**ページ抜粋:**
社説 スーチー氏に「禁錮刑」 不当な裁判 即時解放を

 ミャンマー国軍の特別法廷が民主化運動指導者のアウンサンスーチー氏に「禁錮4年」を言い渡した。2月のクーデター後に国軍がスーチー氏を軟禁した上、恣意(しい)的な裁判を続けていることは到底容認できない。

 国軍トップは判決後、恩赦で2年に減刑するとしたが、国際社会に対するポーズだろう。スーチー氏は6件の汚職に加え、国家機密漏えいなどの疑いでも訴追された。全て有罪の場合、合計で最高100年を超す禁錮刑が科される恐れがある。

 裁判は非公開で、弁護士にかん口令が敷かれるなど、公正さを欠く形で進んだという。スーチー氏は全て無罪を訴えていて上訴も可能だというが、そもそも裁判の体をなしていない。欧米諸国や国連人権高等弁務官などが強く非難するのも当然である。76歳のスーチー氏や国民民主同盟(NLD)の幹部を、国軍は直ちに解放すべきだ。

 国軍は昨年11月の総選挙でNLDに大規模な不正があったとして非常事態を宣言、NLD政権を転覆させた。憲法にのっとった措置だと主張し、クーデターを正当化している。抗議デモは各地で頻発したが、徹底的に弾圧し、ミャンマーの人権団体によるとクーデター後の弾圧の死者は1300人を超す。

 国軍は非常事態宣言終了後の2023年8月までに再選挙を行うと表明しているが、これまた軍政の印象を薄めるポーズではないか。5日には国軍の車両がデモ隊に突っ込み、死傷者を出すなど、強硬姿勢は変わっていない。治安維持の域を超えてテロ行為といえるだろう。

**作業指示:** 上の抜粋のうち、「裁判は非公開で、弁護士にかん」から「圧の死者は1300人を超す。」までを、その部分も含めて一字も変えずに書き写してください。

**抽出情報:**

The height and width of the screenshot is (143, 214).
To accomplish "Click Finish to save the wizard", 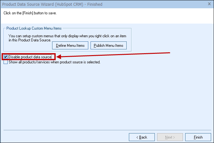I will (198, 137).
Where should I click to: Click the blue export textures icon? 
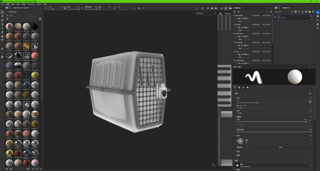point(318,12)
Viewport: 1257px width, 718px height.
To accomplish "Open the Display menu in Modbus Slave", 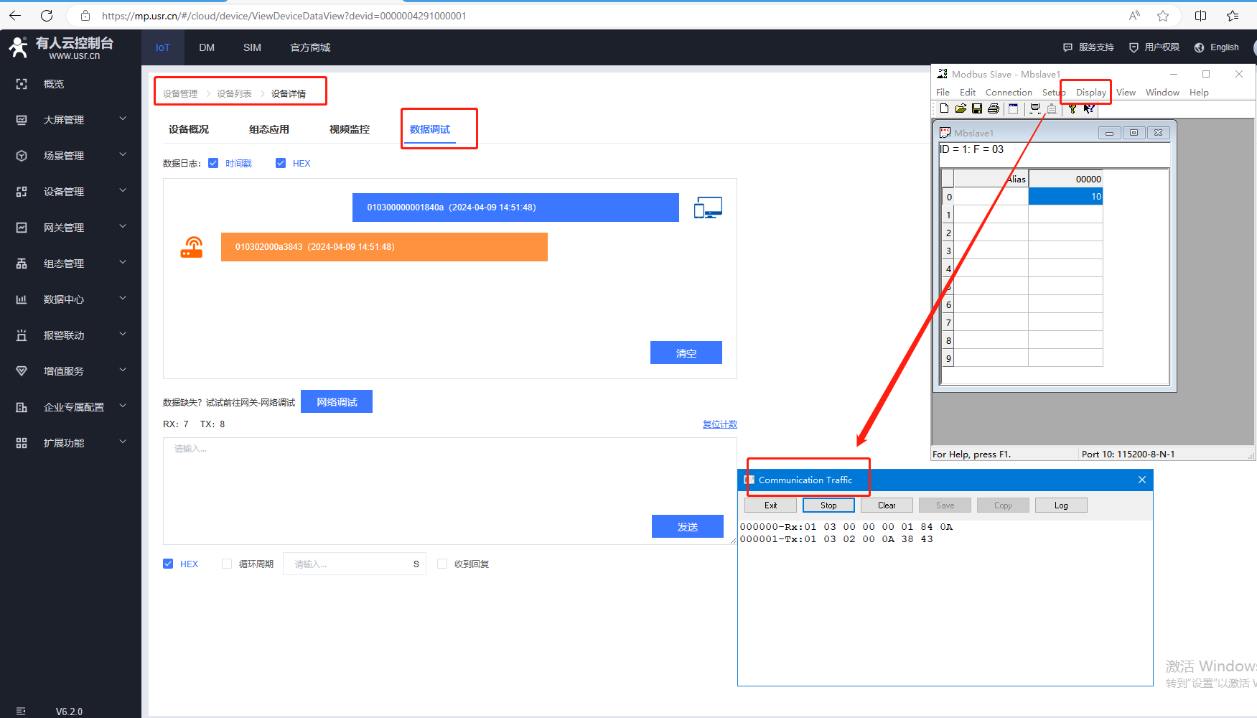I will (1090, 93).
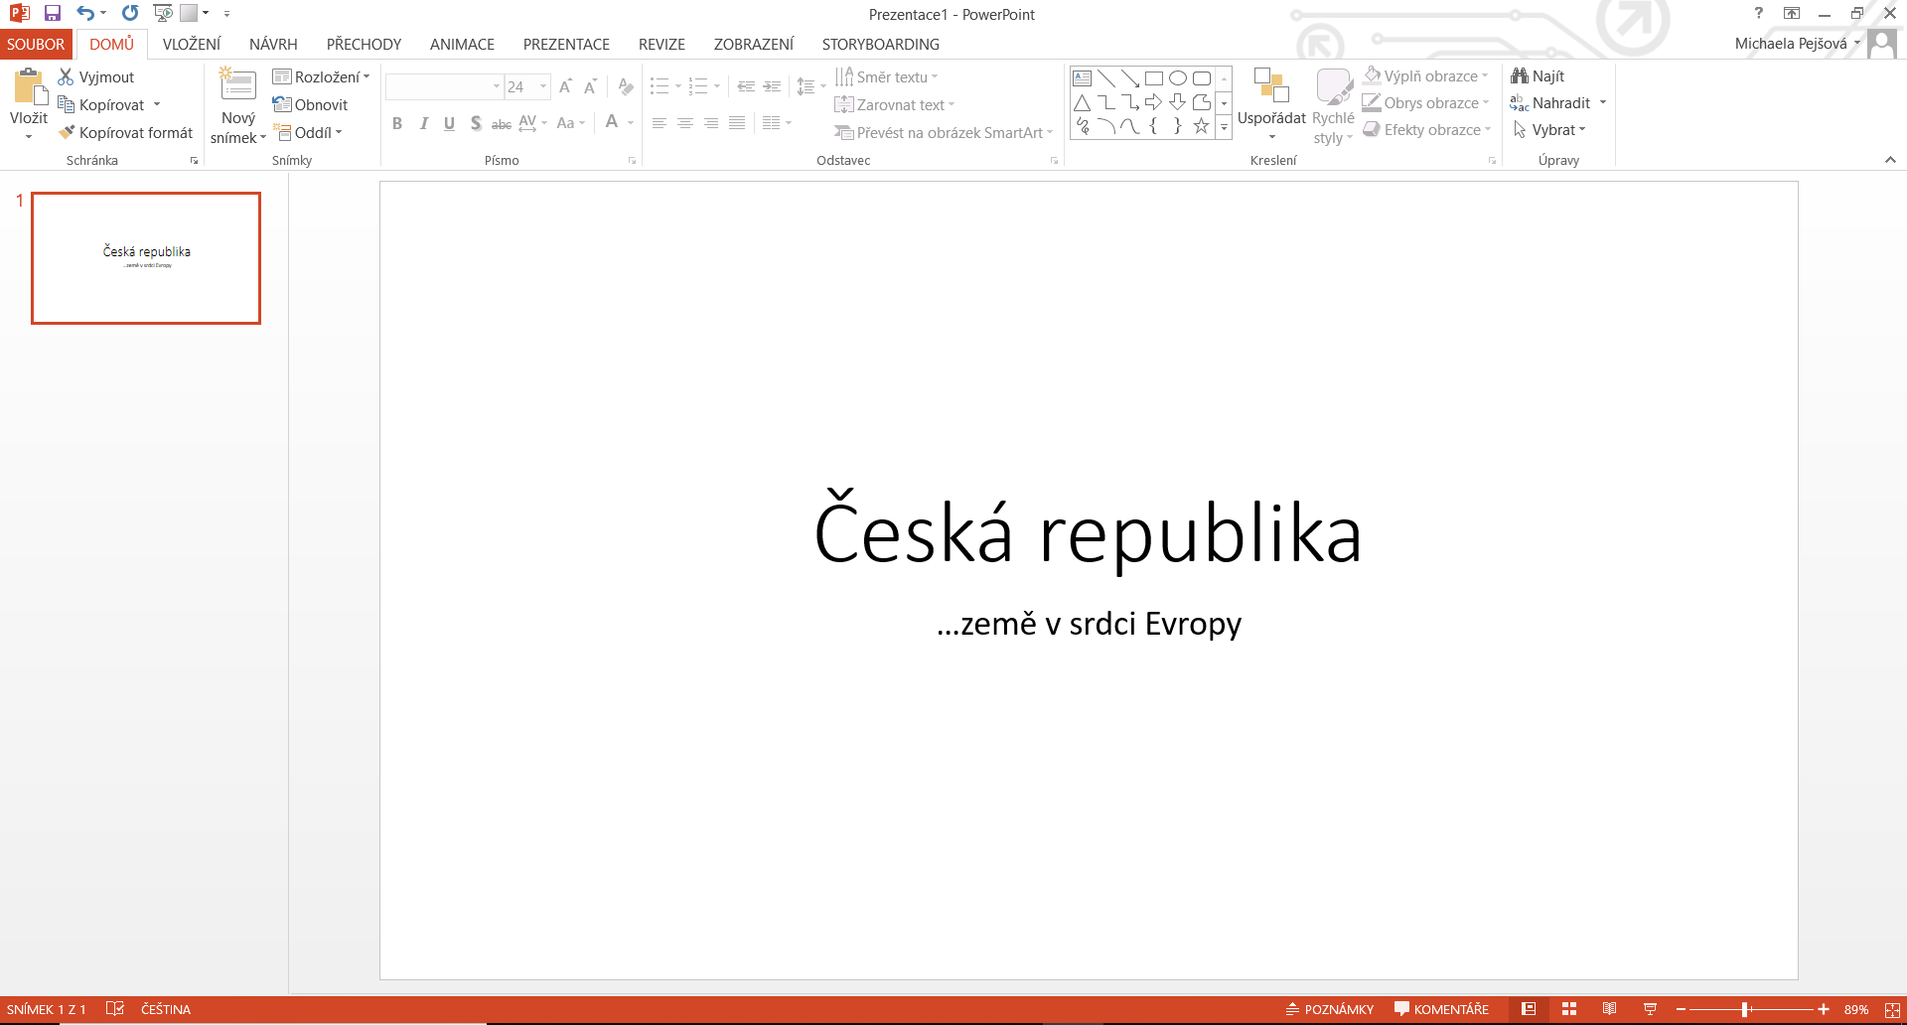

**期待される回答:**
裁判は非公開で、弁護士にかん口令が敷かれるなど、公正さを欠く形で進んだという。スーチー氏は全て無罪を訴えていて上訴も可能だというが、そもそも裁判の体をなしていない。欧米諸国や国連人権高等弁務官などが強く非難するのも当然である。76歳のスーチー氏や国民民主同盟(NLD)の幹部を、国軍は直ちに解放すべきだ。

 国軍は昨年11月の総選挙でNLDに大規模な不正があったとして非常事態を宣言、NLD政権を転覆させた。憲法にのっとった措置だと主張し、クーデターを正当化している。抗議デモは各地で頻発したが、徹底的に弾圧し、ミャンマーの人権団体によるとクーデター後の弾圧の死者は1300人を超す。